Tras un año de caída, este instrumento volvió a crecer con fuerza en el sistema financiero.
Se trata de una opción en pesos que ajusta el capital según la inflación.
- El plazo fijo UVA se ajusta por inflación (IPC/CER).
- Volvió a crecer en 2026 con una suba real del 18,7% en febrero.
- Permite mantener el poder adquisitivo del dinero.
- Nuevas modalidades mejoraron su atractivo, como el pago mensual de intereses.
Qué instrumento lidera frente a la inflación
Según el análisis económico, el plazo fijo UVA se consolidó nuevamente como una de las herramientas más eficaces para ganarle a la inflación en Argentina.
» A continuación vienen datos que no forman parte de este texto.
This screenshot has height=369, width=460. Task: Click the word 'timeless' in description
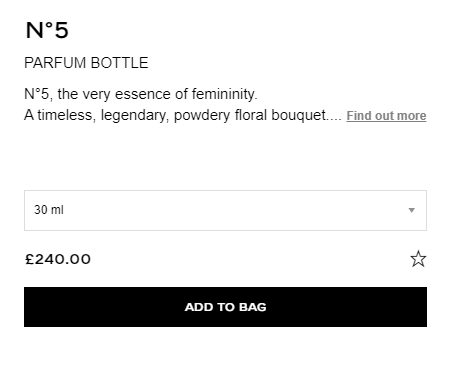(x=66, y=115)

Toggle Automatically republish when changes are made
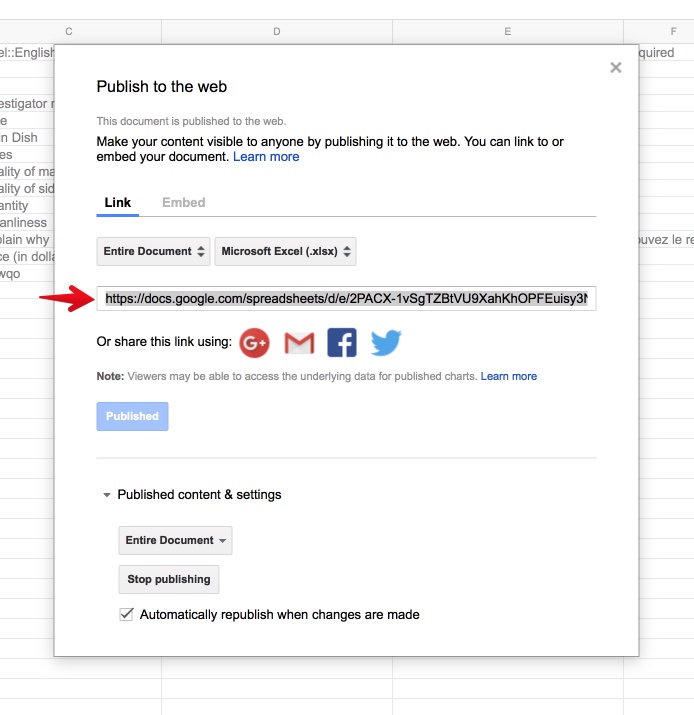click(x=126, y=614)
Esto se debe a que el capital invertido se actualiza automáticamente según el índice de precios, evitando que el dinero pierda valor con el tiempo.
Por qué volvió a crecer en 2026
Después de un 2025 donde perdió terreno frente a opciones más líquidas, este instrumento mostró una recuperación en 2026. En febrero, el stock alcanzó los $375 mil millones y registró un crecimiento real del 18,7%, marcando un cambio de tendencia en el comportamiento de los ahorristas.
Cómo funciona el plazo fijo UVA
Este sistema se basa en la Unidad de Valor Adquisitivo (UVA), que se actualiza diariamente según la inflación. Además del ajuste del capital, los bancos suelen ofrecer una tasa adicional, lo que permite obtener un rendimiento real positivo en contextos inflacionarios.
Ventajas y limitaciones
El principal beneficio es la protección contra la inflación. Sin embargo, tiene una desventaja clave: el dinero debe permanecer inmovilizado por un plazo mínimo (generalmente 90 a 180 días). Por eso, muchos ahorristas optan por versiones precancelables, que ofrecen mayor flexibilidad aunque con menor rendimiento.
Un cambio en la estrategia de los bancos
Para impulsar su uso, algunas entidades comenzaron a ofrecer nuevas condiciones, como el pago mensual de intereses, lo que mejora la liquidez sin perder la cobertura inflacionaria. Esto ayudó a que el instrumento vuelva a ganar protagonismo dentro del ahorro en pesos.